[Rows of pointing data]
★ ★ ★

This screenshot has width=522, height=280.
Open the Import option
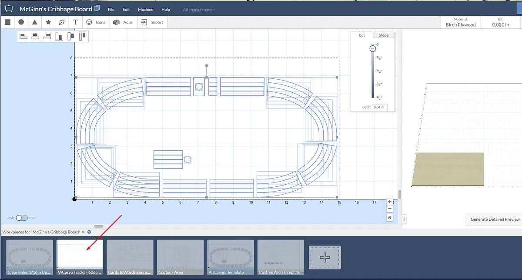[x=152, y=22]
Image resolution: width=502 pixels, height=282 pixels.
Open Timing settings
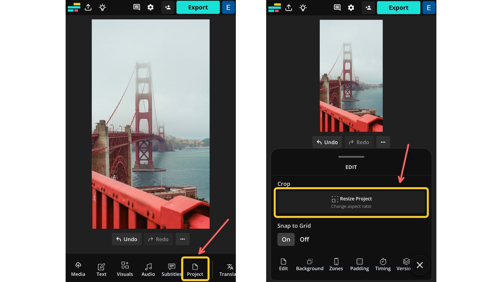click(x=383, y=264)
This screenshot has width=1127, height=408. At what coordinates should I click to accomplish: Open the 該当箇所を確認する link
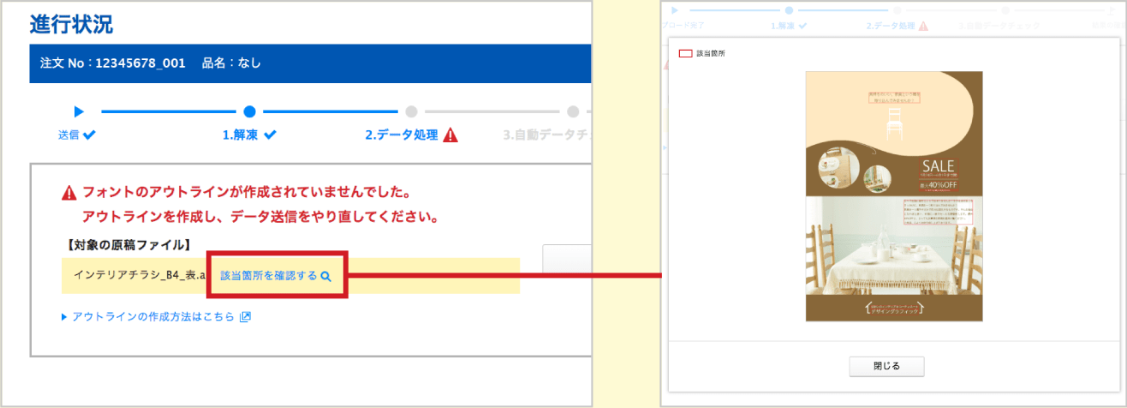268,276
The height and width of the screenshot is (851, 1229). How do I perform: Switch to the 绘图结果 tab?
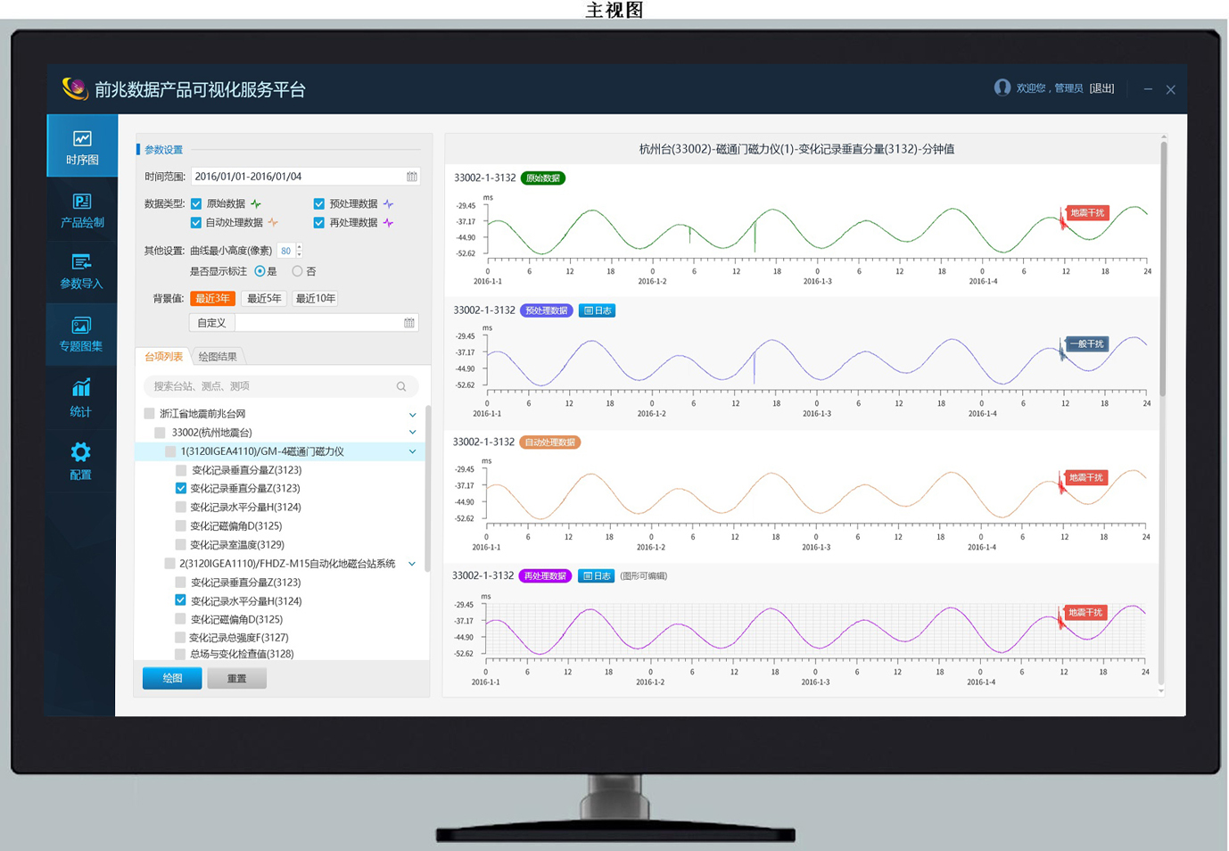point(218,357)
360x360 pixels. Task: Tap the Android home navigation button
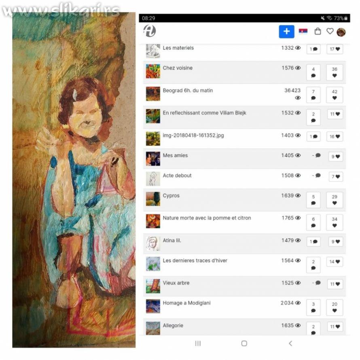tap(244, 343)
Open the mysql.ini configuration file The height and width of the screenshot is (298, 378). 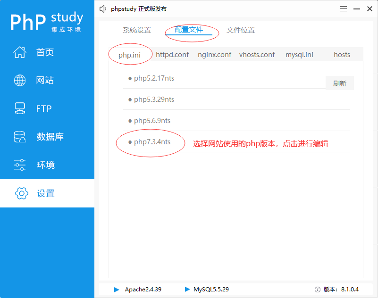[299, 54]
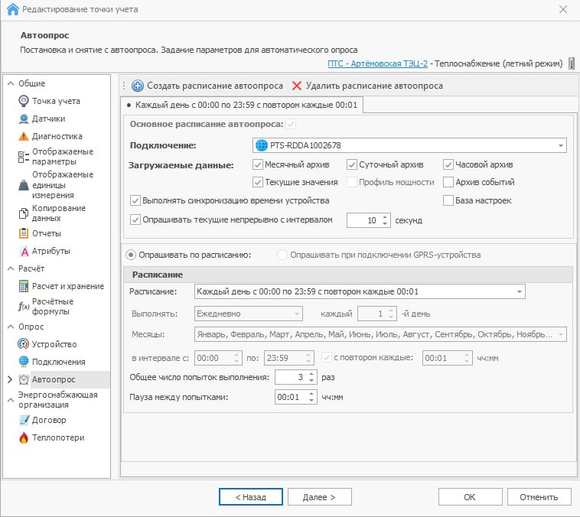Click the Атрибуты icon in sidebar
Image resolution: width=580 pixels, height=517 pixels.
click(24, 251)
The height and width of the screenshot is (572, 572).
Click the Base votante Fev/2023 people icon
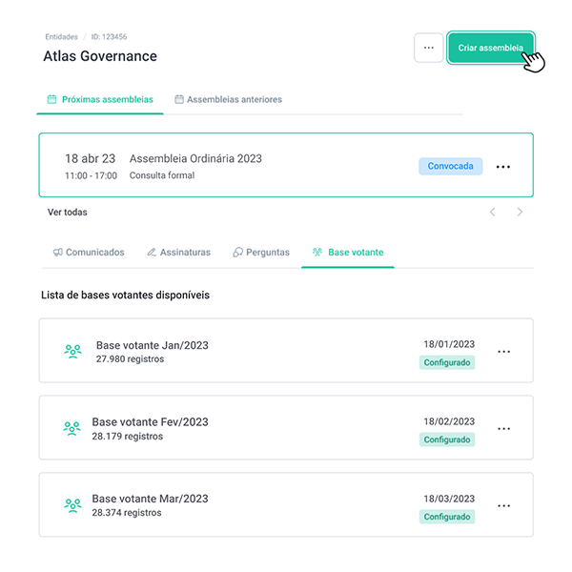tap(72, 428)
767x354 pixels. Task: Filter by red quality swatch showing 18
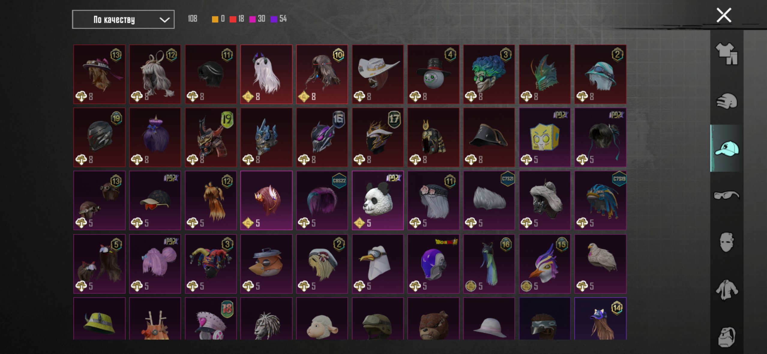pos(237,19)
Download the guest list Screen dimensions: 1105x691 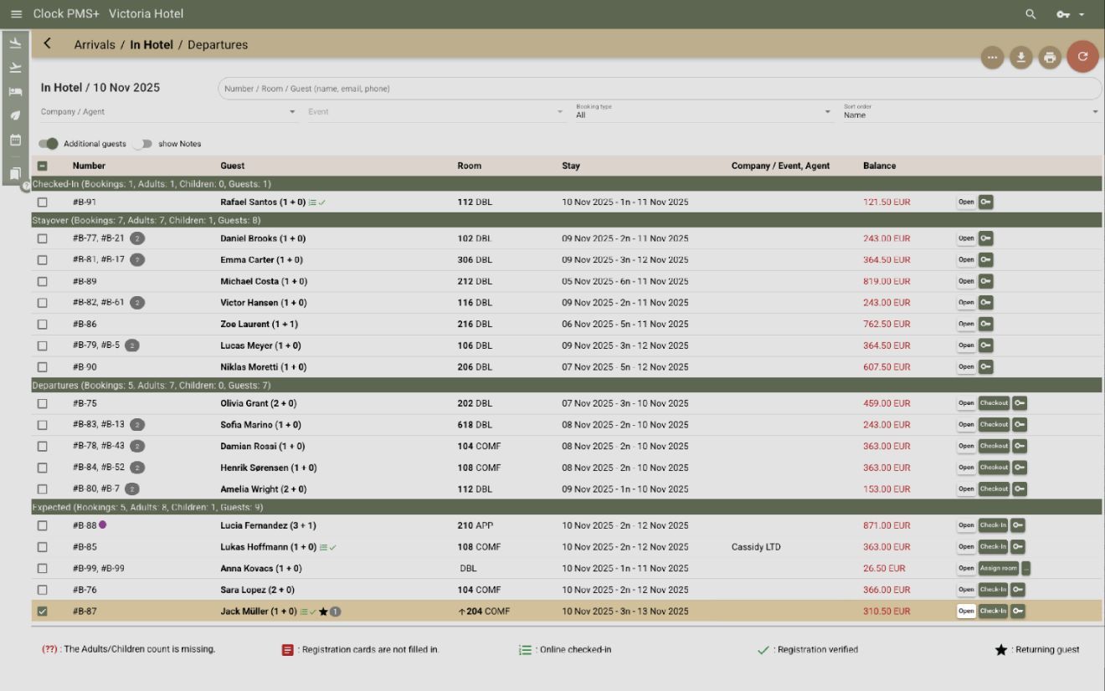[x=1020, y=58]
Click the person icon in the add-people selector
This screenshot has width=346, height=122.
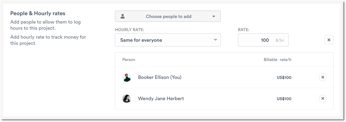[x=122, y=16]
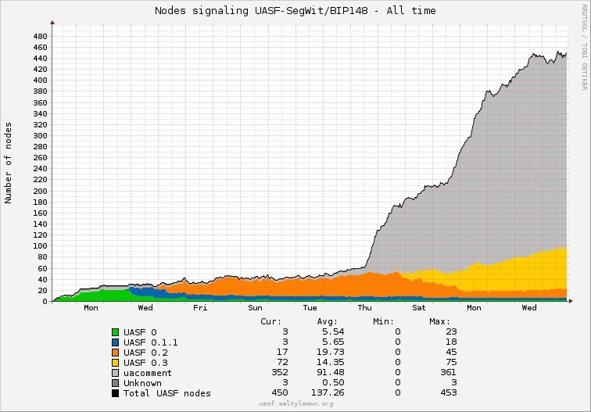The image size is (591, 412).
Task: Click the 'Thu' x-axis label
Action: (365, 308)

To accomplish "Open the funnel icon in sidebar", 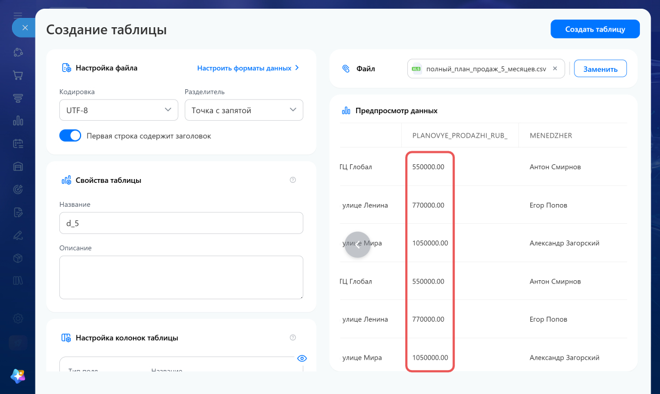I will [x=18, y=99].
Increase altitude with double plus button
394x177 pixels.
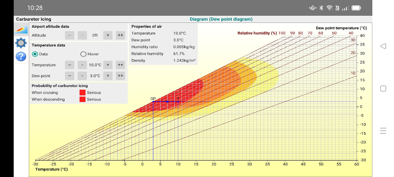pyautogui.click(x=120, y=35)
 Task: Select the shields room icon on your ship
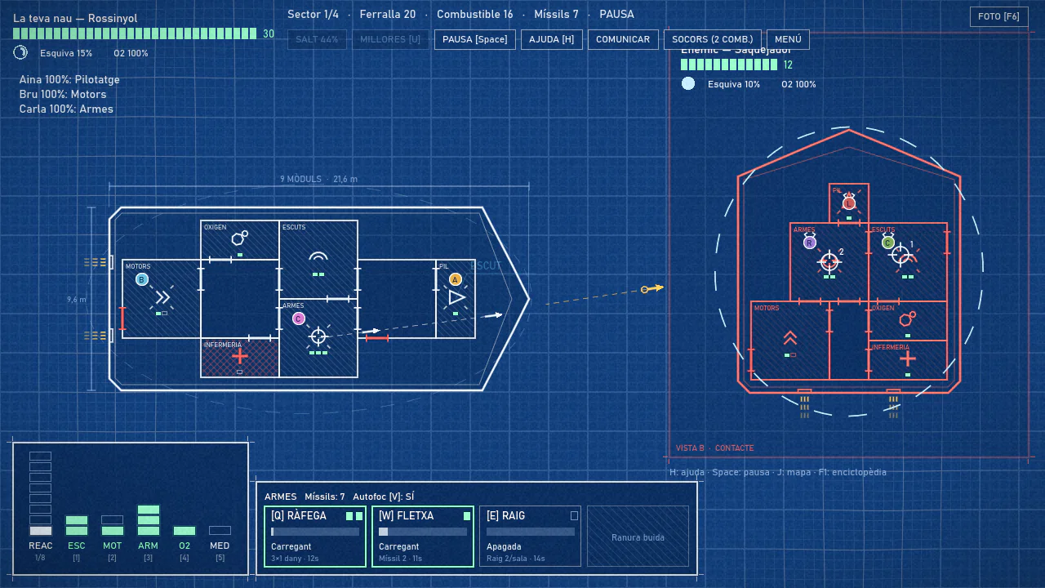click(318, 258)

★ ★ ★

EXERCISE REQUIREMENTS: Copy out the lines from the one containing "Image resolution: width=502" through the one containing "point(218,357)", including both, and leave the pictures out.

TASK RESPONSE:
Image resolution: width=502 pixels, height=282 pixels.
Open Timing settings
click(x=383, y=264)
This screenshot has width=1127, height=408. At what coordinates should I click to accomplish: Open the 該当箇所を確認する link
268,276
The height and width of the screenshot is (851, 1229). How do I perform: Switch to the 绘图结果 tab?
point(218,357)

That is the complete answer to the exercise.